GOAL OF THE EXERCISE:
In the records below, find the line holding "This screenshot has height=481, width=762." and the line holding "Click the Aug 21, 25 axis label". Set down both, with every line between them, exactly.

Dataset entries
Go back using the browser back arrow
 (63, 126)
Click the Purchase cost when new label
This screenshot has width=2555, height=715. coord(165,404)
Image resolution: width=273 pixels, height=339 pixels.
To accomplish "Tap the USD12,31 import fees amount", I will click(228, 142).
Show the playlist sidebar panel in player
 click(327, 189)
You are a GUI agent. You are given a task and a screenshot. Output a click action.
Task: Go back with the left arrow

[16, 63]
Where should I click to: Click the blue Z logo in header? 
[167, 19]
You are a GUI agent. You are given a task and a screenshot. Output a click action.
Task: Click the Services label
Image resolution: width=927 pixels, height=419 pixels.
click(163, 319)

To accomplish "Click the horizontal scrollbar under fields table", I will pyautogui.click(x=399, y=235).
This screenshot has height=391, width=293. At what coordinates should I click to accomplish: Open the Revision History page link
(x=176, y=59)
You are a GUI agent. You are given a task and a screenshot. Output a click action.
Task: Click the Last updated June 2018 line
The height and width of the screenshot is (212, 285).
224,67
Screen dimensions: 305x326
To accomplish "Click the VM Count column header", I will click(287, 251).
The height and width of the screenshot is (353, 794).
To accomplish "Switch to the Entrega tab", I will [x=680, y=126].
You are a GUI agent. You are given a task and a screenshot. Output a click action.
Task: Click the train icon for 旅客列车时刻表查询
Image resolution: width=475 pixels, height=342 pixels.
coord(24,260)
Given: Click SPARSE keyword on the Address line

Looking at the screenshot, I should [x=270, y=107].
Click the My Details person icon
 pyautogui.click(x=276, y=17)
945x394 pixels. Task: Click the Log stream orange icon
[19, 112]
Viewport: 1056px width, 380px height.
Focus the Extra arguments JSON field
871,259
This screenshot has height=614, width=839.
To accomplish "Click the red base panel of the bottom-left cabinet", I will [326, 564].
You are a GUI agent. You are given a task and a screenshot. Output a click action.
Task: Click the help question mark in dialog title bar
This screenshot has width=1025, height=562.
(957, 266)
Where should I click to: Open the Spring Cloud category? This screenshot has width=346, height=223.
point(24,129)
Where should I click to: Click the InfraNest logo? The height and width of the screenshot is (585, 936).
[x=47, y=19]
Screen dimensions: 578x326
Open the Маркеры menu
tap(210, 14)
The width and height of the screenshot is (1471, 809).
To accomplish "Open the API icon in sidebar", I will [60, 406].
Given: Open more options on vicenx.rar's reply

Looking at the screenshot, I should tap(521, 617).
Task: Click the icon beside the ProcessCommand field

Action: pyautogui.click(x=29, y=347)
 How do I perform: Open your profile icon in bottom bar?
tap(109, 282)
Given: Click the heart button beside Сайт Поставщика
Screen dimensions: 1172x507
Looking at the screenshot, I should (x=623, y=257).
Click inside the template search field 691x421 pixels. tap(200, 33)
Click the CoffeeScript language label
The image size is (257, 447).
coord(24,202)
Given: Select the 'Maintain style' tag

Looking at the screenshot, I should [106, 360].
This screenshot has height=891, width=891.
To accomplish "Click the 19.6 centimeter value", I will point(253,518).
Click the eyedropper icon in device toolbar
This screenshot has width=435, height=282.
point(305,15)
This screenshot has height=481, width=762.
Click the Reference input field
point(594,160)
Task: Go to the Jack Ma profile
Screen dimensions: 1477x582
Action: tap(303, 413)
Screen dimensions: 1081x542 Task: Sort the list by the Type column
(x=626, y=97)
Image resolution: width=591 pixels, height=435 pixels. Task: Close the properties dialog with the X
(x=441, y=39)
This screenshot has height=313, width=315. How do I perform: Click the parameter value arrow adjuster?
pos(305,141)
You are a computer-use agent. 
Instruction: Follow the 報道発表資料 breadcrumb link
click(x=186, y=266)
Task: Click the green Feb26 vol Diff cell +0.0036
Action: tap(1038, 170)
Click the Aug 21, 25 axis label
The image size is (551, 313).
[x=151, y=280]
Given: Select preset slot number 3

WRITTEN RESPONSE:
This screenshot has height=481, width=762.
Click the Reference input field
point(594,160)
Task: Go to the Jack Ma profile
Screen dimensions: 1477x582
Action: tap(303, 413)
Screen dimensions: 1081x542 Task: Sort the list by the Type column
(x=626, y=97)
Image resolution: width=591 pixels, height=435 pixels. Task: Close the properties dialog with the X
(x=441, y=39)
This screenshot has height=313, width=315. How do I perform: Click the parameter value arrow adjuster?
pos(305,141)
You are a computer-use agent. 
Instruction: Follow the 報道発表資料 breadcrumb link
click(x=186, y=266)
Task: Click the green Feb26 vol Diff cell +0.0036
Action: tap(1038, 170)
Click the Aug 21, 25 axis label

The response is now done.